EXERCICE PROPOSÉ A:
Recopiez mot pour mot le passage de l'extrait qui va de « L'auteur de cet » à « dénégation parfaitement motivée. ».
EXERCICE PROPOSÉ B:
Dans la liste, modifiez les lignes allant de celle qui contient « You are a computer-use agent. The » à celle qui contient « Action: coord(158,1027) » en remplaçant « toolbar » par « menu bar », sans rien changer d'autre, et ne donnez que ces lignes.

### EXTRAIT FOURNI

L'auteur de cet ouvrage continue en ces termes :

« Je fus engagé à entreprendre ce travail par les sollicitations pressantes d'un personnage éminent. Il me représenta que, d'après les renseignements qu'il avait recueillis, le livre attribué à Ishak était regardé comme supposé et présentait d'ailleurs peu d'utilité. Il ajouta qu'il doutait en effet de l'authenticité de l'ouvrage, attendu que les confrères d'Ishak s'accordaient à regarder cette production comme lui tant étrangère, et que Hammad, fils d'Ishak, était le plus ardent des hommes à soutenir cette opinion. Et certes, ajouta-t-il, son assertion est vraie, et sa dénégation parfaitement motivée.

« Mohammed ben Khalf Waki assurait avoir entendu Hammad protester que son père n'était point auteur de cet ouvrage, et ne l'avait même jamais vu. Il alléguait, pour preuve, que des vers rassemblés, dans ce recueil, avec les noms de leurs ailleurs, et auxquels se trouvent joints des détails historiques, n'ont, pour la plupart, jamais été mis en musique, et que les indications qui attribuaient les airs à tels et tels compositeurs étaient, en grande partie, erronées. Hammad ajoutait : Les autres recueils que mon père a publiés sur les chansons démontrent clairement la supposition de celui dont il s'agit. Il fut composé, après la mort de mon père, par son libraire  ; à l'exception toutefois de la pièce intitulée  (l'Indulgence), qui est placée en tête du livre, et qui est bien l'ouvrage de mon père. Les histoires qui l'accompagnent sont absolument telles que je les lui ai entendu raconter; seulement on s’est permis d'ajouter ou de supprimer quelques mots. »

« Ahmed ben Djalar-Djahadah assurait avoir connu le libraire auteur de cette collection; il se nommait Sindi et avait sa boutique à Bagdad, sur la rive orientale du Tigre, dans le khan nommé Khan-alzibl,  (le khan du fumier). C'était lui qui travaillait pour Ishak. Il se concerta avec son associé pour la composition de cet ouvrage. Les chansons que contient ce recueil n'offraient point l'indication de la méthode qui avait été suivie par le musicien. Elles n'étaient pas d'ailleurs propres à satisfaire la curiosité, ni du nombre de celles qui sont entre les mains de tout le monde, et ne présentaient pas, à beaucoup près, toute l'utilité que l'on était en droit d'attendre.

######
### DONNÉES EXTRAITES

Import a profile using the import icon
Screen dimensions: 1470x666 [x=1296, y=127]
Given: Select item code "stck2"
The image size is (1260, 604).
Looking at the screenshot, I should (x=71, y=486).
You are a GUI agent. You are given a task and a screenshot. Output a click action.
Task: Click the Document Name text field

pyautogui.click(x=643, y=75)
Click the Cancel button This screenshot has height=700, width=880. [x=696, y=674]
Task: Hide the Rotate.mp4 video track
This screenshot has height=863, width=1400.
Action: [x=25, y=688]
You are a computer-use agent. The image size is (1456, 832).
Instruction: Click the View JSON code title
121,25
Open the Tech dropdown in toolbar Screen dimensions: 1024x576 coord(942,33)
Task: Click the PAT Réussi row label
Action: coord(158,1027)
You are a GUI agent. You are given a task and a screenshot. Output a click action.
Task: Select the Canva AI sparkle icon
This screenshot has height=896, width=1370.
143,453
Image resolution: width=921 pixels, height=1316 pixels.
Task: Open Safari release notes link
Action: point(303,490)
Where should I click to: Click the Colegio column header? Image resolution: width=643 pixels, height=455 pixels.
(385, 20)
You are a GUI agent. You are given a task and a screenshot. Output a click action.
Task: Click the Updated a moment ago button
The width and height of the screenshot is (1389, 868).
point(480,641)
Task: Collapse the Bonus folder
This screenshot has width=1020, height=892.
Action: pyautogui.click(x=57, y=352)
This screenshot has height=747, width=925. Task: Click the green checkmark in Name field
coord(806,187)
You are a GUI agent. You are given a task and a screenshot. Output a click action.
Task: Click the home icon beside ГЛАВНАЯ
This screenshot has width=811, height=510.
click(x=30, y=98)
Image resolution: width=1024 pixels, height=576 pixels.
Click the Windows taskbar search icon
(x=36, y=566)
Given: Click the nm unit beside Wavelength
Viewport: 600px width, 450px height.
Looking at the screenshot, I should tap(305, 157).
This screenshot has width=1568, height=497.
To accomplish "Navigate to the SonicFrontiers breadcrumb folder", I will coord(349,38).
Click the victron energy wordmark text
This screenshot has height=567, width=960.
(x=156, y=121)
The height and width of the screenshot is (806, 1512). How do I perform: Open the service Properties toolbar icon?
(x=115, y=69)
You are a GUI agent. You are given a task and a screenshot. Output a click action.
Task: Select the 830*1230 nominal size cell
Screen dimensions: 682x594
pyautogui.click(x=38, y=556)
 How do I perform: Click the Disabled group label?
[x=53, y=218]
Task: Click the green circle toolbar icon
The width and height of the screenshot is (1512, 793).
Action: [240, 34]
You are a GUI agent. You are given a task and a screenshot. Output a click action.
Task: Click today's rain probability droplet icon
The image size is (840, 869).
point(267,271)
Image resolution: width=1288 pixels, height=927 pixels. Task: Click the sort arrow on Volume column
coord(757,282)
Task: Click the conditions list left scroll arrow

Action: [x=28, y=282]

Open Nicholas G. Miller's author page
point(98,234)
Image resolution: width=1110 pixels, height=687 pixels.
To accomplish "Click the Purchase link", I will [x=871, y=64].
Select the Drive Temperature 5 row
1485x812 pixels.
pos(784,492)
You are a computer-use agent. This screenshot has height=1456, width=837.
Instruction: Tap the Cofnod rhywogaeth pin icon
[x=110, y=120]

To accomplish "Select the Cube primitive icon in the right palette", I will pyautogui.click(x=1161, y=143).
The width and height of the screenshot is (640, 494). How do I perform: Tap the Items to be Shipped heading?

######

RÉSULTAT ATTENDU A:
L'auteur de cet ouvrage continue en ces termes :

« Je fus engagé à entreprendre ce travail par les sollicitations pressantes d'un personnage éminent. Il me représenta que, d'après les renseignements qu'il avait recueillis, le livre attribué à Ishak était regardé comme supposé et présentait d'ailleurs peu d'utilité. Il ajouta qu'il doutait en effet de l'authenticité de l'ouvrage, attendu que les confrères d'Ishak s'accordaient à regarder cette production comme lui tant étrangère, et que Hammad, fils d'Ishak, était le plus ardent des hommes à soutenir cette opinion. Et certes, ajouta-t-il, son assertion est vraie, et sa dénégation parfaitement motivée.

RÉSULTAT ATTENDU B:
You are a computer-use agent. The image size is (1456, 832).
Instruction: Click the View JSON code title
121,25
Open the Tech dropdown in menu bar Screen dimensions: 1024x576 coord(942,33)
Task: Click the PAT Réussi row label
Action: coord(158,1027)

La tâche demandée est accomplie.